---------- The input ----------

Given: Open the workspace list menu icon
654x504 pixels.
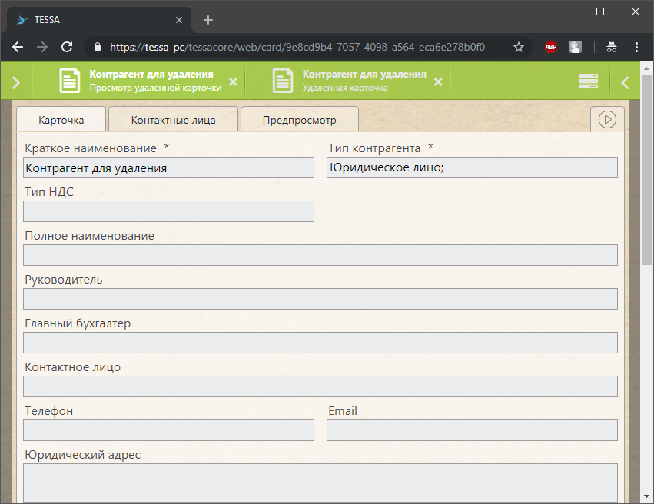Looking at the screenshot, I should [588, 82].
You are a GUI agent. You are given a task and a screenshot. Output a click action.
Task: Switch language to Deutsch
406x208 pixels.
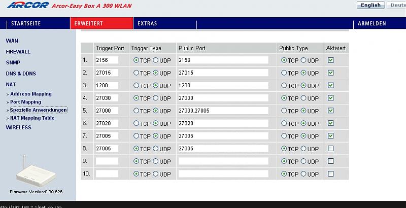397,5
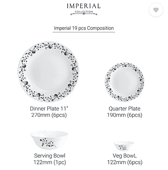This screenshot has height=170, width=168.
Task: Click the Dinner Plate 11" label
Action: point(49,109)
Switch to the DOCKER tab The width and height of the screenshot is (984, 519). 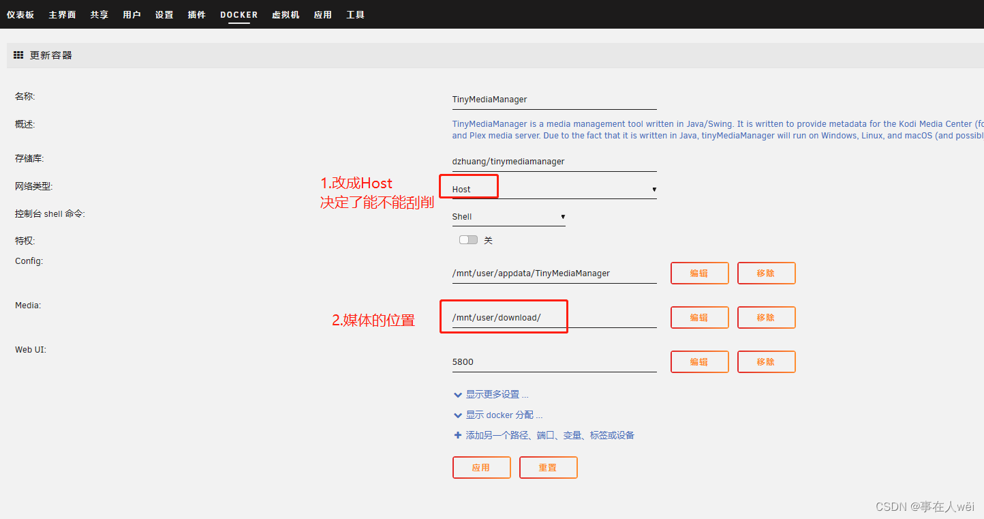239,14
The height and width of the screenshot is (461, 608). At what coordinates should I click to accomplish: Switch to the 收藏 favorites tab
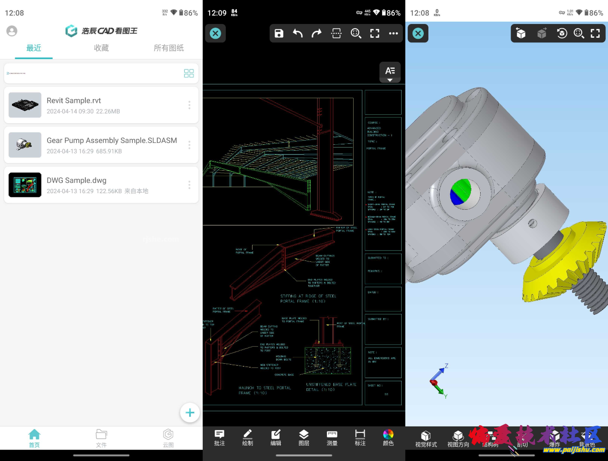click(101, 48)
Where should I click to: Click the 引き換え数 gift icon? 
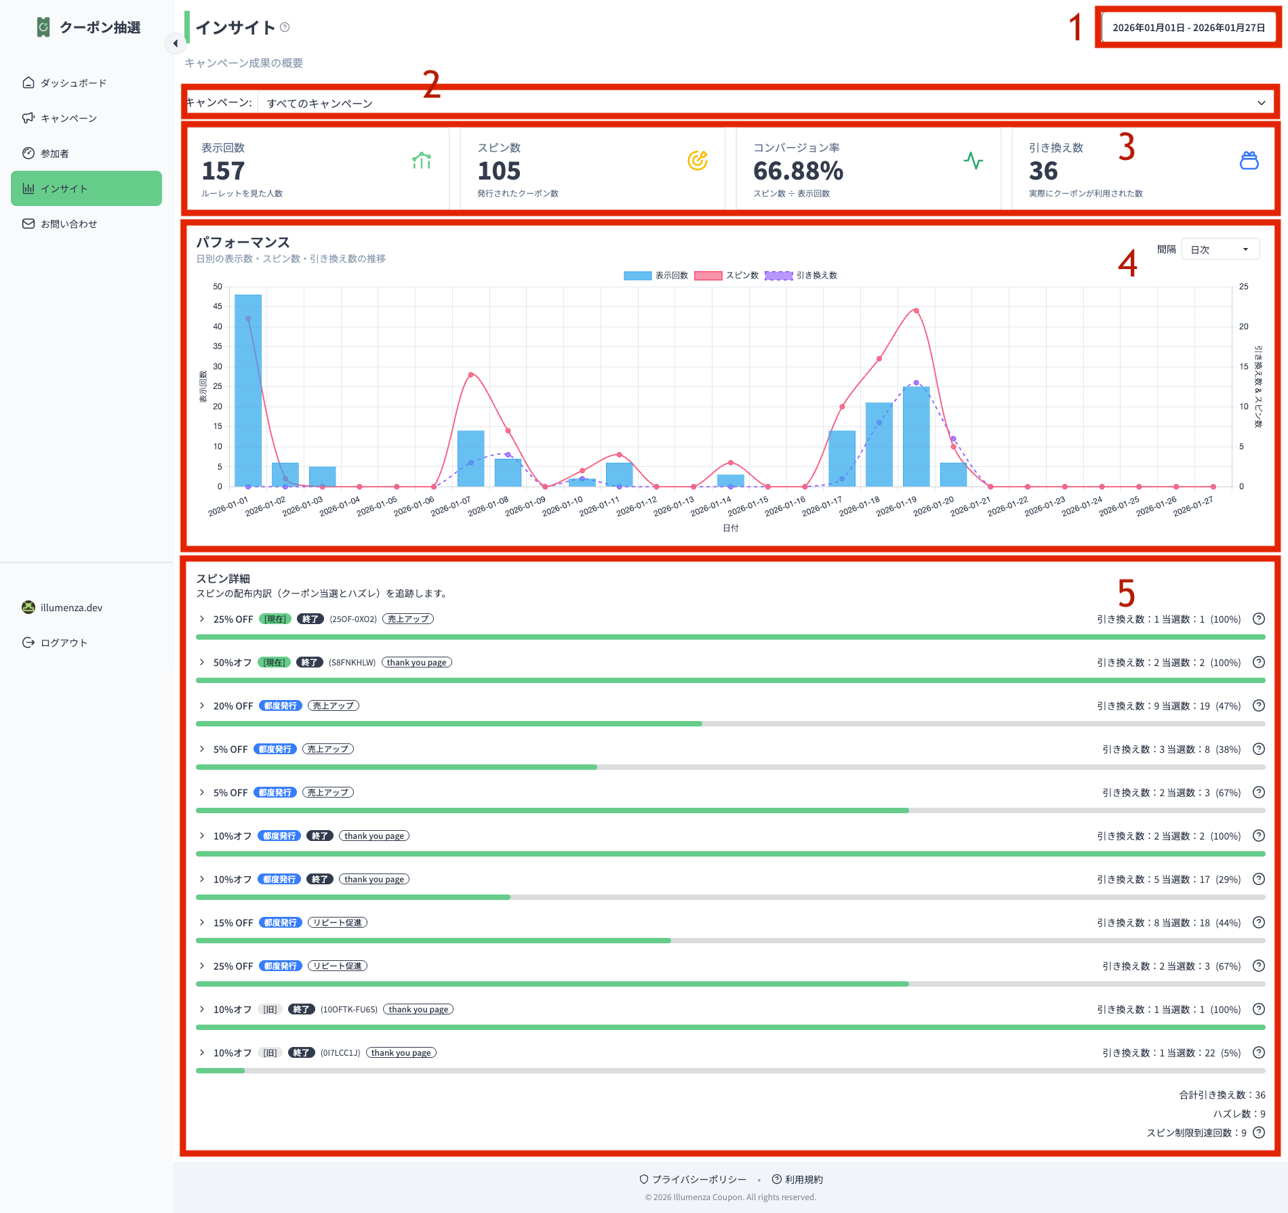click(1249, 161)
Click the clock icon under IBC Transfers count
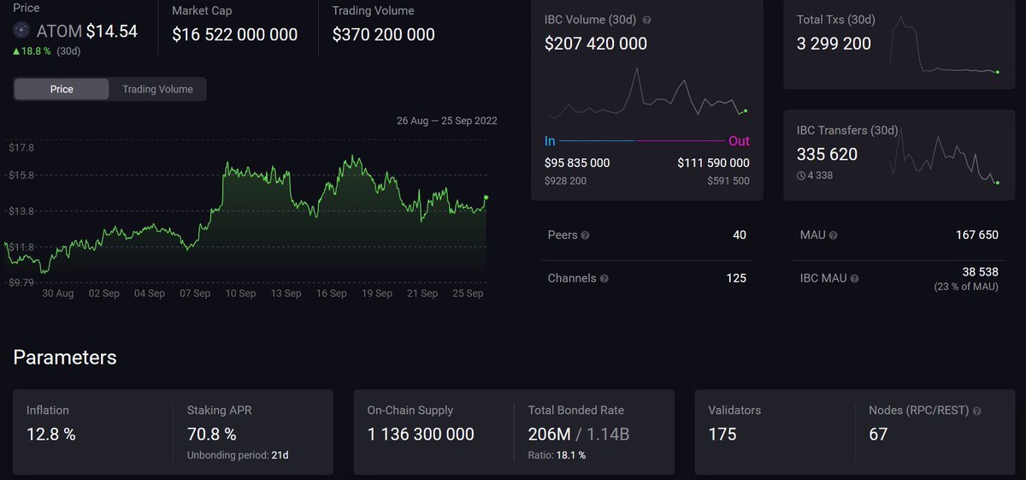The width and height of the screenshot is (1026, 480). coord(800,175)
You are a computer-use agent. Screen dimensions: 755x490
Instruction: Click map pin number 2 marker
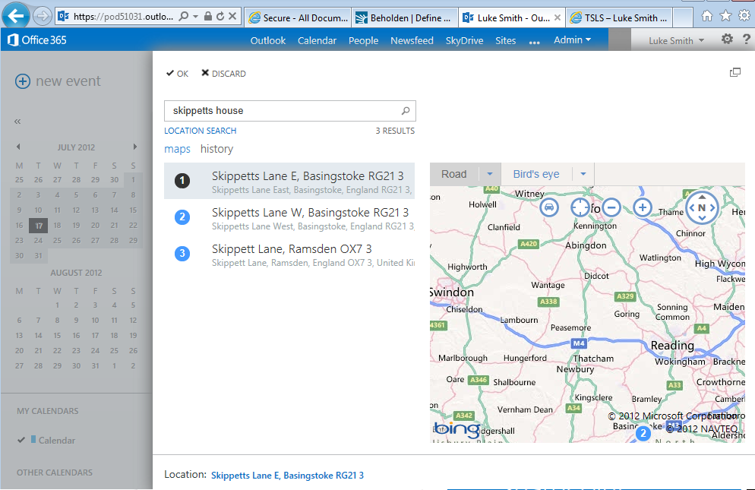coord(643,434)
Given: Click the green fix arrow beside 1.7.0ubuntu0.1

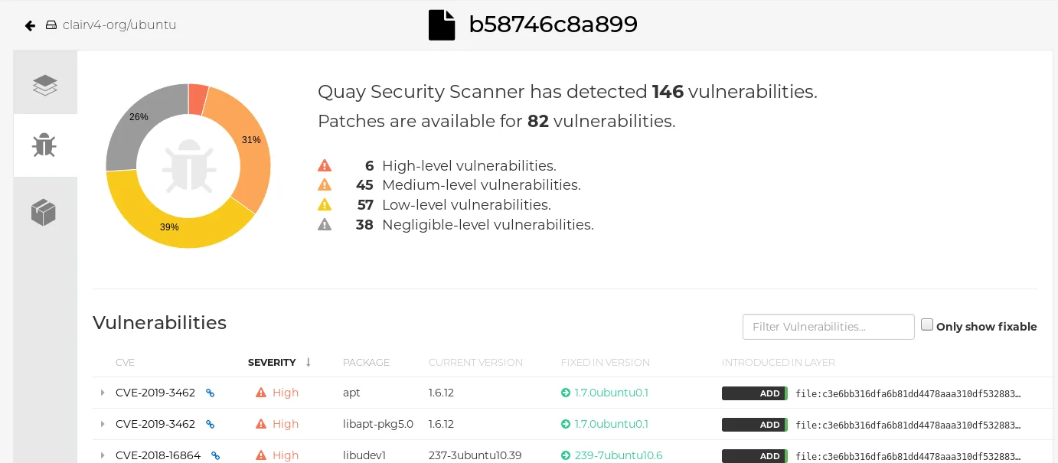Looking at the screenshot, I should pyautogui.click(x=564, y=393).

----------

What this task involves =
Wherever "agent" appears in the listing, report the line it is on.

Response =
You are a GUI agent. You are given a task and a screenshot. Output a click action.
You are a computer-use agent. Screen dimensions: 755x490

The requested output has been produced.